Beim Preis hält sich der Apotheker an den Vorschlag des Herstellers. Eine Kundin habe diskutiert. Sie hätte gehört, dass es die „Pille danach“ jetzt für 15 Euro geben sollte. „Vielleicht hat sie EllaOne und PiDaNa verwechselt“, meint Sheel. Bis die Levonorgestrel-haltigen Packungen nicht umgestellt sind, gibt er diese aber nur auf Rezept ab, als OTC derzeit nur EllaOne. „Ich habe keine Lust, nachher der Idiot zu sein“, begründet der Apotheker seine Vorsicht.
In der Birken-Apotheke am Kölner Ring wurde die „Pille danach“ schon vor dem OTC-Switch rund 20 mal im Monat abgegeben. Die Nachfrage habe sich in der ersten Woche laut Inhaber Erik Tenberken nicht Wesentliches geändert. Gestern Nacht hatte die Birken-Apotheke wieder Notdienst. Eine „Pille danach“ wurde nicht verlangt – dafür ganz viele Schwangerschaftstests.
Das Apothekenteam arbeitet bei der Beratung einen Fragenkatalog ab und hat für die Kundinnen zusätzlich eine Broschüre entwickelt, die mit nach Hause gegeben wird. Darauf ist auch die Telefonnummer der Apotheke für spätere Rückfragen angegeben. Trotz des Aufwands schlägt Tenberken nichts auf den empfohlenen Verkaufspreis auf: „Ein eigenes Beratungshonorar fände ich ein bisschen merkwürdig“, so der Apotheker.
In den ersten Wochen wird jede Abgabe mit den Besonderheiten dokumentiert, damit die Kollegen untereinander ihre Erfahrungen austauschen. Einen Spezialfall gab es schon: Ein Vater wollte die „Pille danach“ für seine Tochter holen. „Normalerweise legen wir Wert darauf, nicht an Dritte abzugeben. Aber der Mann hat sich als Arzt ausgewiesen, deswegen haben wir eine Ausnahme gemacht“, so Tenberken.
Am Nachtschalter, der schon jetzt in einer Nische an der Hauswand ist, will Tenberken zusätzlich einen Sichtschutz anbringen lassen. Hereinbitten möchte er in der Nacht niemanden. „Dann bräuchte ich in dieser Gegend zusätzlich einen Wachschutz.“ Tagsüber war schon der Radiosender WDR1 zu Besuch – zum Testkauf. Mit der Beratung war die Redakteurin zufrieden, sie wäre nur lieber von einer Frau bedient worden, sagte sie im Anschluss an den Testkauf. Auch RTL hat schon Apotheken besucht.
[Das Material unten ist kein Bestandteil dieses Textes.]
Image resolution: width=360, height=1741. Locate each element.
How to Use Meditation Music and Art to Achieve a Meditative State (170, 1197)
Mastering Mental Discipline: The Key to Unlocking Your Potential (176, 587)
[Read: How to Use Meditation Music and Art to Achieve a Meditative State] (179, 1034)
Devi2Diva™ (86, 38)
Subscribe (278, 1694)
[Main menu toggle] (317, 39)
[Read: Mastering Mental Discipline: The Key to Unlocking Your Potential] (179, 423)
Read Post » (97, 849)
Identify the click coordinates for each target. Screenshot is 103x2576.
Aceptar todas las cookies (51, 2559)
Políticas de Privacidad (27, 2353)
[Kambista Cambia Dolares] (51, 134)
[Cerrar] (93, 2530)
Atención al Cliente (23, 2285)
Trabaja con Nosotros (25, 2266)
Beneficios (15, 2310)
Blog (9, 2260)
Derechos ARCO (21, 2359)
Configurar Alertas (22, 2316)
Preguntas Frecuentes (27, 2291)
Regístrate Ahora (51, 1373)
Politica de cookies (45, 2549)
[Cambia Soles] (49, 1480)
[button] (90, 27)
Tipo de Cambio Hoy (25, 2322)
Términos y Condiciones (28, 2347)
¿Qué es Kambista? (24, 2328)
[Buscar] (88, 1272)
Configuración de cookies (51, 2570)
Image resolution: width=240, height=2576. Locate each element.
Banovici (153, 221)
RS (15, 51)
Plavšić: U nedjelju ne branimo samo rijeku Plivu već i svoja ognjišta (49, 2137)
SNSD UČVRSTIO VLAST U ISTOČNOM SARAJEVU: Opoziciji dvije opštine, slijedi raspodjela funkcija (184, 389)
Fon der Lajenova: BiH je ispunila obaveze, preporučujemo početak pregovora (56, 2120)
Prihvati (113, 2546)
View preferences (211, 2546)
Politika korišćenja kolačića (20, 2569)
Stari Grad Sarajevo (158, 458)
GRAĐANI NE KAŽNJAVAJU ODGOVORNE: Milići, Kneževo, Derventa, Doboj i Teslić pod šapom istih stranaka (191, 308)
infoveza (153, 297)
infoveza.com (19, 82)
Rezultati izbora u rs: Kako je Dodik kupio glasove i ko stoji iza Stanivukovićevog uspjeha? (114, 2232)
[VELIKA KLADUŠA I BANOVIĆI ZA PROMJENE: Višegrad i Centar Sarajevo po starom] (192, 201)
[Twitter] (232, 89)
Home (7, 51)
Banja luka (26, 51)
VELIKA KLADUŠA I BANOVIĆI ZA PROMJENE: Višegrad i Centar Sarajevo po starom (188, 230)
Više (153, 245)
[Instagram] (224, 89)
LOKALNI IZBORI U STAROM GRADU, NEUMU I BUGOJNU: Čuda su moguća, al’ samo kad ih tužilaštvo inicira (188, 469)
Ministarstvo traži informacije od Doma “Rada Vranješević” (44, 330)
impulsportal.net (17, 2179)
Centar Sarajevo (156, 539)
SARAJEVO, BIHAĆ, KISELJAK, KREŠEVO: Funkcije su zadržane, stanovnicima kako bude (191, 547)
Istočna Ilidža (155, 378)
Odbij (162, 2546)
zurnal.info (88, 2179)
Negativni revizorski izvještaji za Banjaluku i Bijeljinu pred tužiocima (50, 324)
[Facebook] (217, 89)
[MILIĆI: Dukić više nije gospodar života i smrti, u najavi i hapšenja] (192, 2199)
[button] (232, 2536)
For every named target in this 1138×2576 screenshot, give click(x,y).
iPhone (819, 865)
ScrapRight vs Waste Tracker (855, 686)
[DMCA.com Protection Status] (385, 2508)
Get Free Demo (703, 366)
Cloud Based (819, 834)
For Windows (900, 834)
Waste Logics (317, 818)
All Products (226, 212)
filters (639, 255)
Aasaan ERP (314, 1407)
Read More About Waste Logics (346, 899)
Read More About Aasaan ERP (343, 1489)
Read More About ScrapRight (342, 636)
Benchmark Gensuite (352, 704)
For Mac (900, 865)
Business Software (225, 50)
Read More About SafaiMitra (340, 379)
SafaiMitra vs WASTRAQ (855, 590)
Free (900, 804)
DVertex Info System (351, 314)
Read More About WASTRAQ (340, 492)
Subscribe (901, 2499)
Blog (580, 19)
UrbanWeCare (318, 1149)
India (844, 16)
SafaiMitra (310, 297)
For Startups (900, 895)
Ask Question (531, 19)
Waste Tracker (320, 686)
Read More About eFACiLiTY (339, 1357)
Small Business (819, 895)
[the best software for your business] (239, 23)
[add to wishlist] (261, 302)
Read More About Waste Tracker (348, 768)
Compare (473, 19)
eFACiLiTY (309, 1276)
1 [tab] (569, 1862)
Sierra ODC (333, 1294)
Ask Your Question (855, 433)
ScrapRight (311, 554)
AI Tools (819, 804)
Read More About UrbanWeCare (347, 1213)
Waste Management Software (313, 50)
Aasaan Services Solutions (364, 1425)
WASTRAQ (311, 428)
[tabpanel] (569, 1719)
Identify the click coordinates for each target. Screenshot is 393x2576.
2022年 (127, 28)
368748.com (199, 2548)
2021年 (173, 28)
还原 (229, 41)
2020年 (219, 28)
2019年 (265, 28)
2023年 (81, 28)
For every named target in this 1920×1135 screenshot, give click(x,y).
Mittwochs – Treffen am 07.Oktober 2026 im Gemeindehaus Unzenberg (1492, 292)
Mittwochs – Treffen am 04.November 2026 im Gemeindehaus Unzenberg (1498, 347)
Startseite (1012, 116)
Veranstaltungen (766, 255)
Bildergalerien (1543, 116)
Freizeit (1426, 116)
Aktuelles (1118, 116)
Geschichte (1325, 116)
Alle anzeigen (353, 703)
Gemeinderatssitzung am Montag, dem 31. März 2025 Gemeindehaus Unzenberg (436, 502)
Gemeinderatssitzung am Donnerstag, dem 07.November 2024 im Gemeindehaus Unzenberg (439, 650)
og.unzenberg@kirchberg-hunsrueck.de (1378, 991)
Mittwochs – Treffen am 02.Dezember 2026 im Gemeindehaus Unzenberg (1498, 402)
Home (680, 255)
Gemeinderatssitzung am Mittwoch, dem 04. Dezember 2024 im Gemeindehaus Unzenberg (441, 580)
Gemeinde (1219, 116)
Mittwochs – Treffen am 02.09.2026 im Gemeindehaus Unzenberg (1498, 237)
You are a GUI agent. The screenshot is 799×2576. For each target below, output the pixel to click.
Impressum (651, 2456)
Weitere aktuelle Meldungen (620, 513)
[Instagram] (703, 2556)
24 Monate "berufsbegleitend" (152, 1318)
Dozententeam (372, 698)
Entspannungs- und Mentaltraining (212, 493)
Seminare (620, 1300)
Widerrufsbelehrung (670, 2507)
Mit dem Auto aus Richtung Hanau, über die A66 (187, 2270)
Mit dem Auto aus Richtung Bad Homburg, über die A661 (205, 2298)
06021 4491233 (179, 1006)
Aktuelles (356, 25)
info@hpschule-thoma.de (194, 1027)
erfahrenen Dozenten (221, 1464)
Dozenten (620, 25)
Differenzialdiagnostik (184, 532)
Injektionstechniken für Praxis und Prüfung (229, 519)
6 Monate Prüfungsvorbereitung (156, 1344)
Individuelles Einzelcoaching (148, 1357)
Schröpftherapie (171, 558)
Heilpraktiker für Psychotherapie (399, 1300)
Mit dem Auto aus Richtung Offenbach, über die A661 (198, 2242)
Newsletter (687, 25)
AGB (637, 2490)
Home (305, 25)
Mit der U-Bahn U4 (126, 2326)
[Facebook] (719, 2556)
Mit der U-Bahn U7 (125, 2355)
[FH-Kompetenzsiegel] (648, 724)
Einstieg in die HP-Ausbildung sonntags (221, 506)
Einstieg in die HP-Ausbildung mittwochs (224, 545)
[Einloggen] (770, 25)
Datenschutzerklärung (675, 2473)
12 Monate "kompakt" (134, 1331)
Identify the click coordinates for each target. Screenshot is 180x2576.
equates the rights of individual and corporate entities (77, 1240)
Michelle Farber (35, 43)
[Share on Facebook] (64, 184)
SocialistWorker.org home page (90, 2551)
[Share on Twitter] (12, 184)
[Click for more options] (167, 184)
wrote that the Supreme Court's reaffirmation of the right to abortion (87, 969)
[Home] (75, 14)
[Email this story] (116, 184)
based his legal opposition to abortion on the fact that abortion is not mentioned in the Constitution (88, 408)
Eine Wolfsburger Apotheke hatte offenbar ebenfalls einen Testkäufer: Der Mann verlangte die „Pille danach“ für seine Freundin. Der Apotheker bestand zumindest auf telefonischen Kontakt. Da stellte sich heraus, dass der Bedarf doch nicht so groß war. Das könnte allerdings auch am Preis gelegen haben: Die Apotheke schlägt 10 Euro auf den Listenpreis auf. Bei drei anderen Kundinnen habe es darüber keine Diskussionen gegeben.